The complete scope statement is available at [1]

Summary of Solution Architecture

DNE1: Remote Directories introduces a useful minimum of distributed metadata functionality. The purpose primarily to ensure that efforts concentrate on clean code restructuring for DNE. The phase focuses on extensive testing to shake out bugs and oversights not only in the implementation but also in administrative procedures. DNE brings new usage patterns that must necessarily adapt to manage multiple metadata servers. The Lustre namespace will be distributed by allowing directory entries to reference sub-directories on different metadata targets (MDTs). Individual directories will remain bound to a single MDT, therefore metadata throughput on single directories will stay limited by single MDS performance, but metadata throughput aggregated over distributed directories will scale. The creation of non-local subdirectories will initially be restricted to administrators with a Lustre-specific mkdir command. This will ensure that administrators retain control over namespace distribution to guarantee performance isolation.

Acceptance Criteria

DNE1: Remote Directories will be deemed complete when:

  1. All unit/integration tests will pass.
  2. All performance scaling tests pass.
  3. The filesystem is still available when any MDT other than MDT0 is down or disabled.

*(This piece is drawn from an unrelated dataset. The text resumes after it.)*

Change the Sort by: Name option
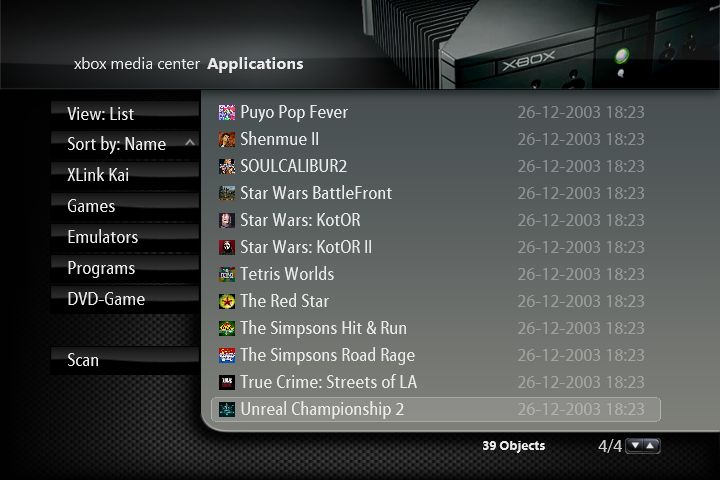Screen dimensions: 720x480 click(x=115, y=145)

The complete Solution Architecture is available at: [2]

Summary of High Level Design

The DNE1: Remote Directories stack is build with the following layers:

  • Metadata Target (MDT): unpacks requests and handles ldlm locks.
  • Object Update Target (OUT): In the same layer as the MDT. Handles updates between MDTs. An update is a low-level modification to a storage object that applies directly to OSDs. For example, increasing link count. An operation is a complete and consistent modification to the file system that applies to MDD layer. for example, rename or unlink.
  • Metadata Device (MDD): decomposes the received request(operation) into object updates.
  • Logical Object Device (LOD): mapping layer manages the communication between targets: MDT to OST, and MDT to MDT (OUT).
  • Object Storage Device (OSD): local object storage layer to handle local object updates.
  • Object Synchronous Proxy (OSP): is a synchronous proxy for the remote OSD that is used to communicate with an other MDT/OST.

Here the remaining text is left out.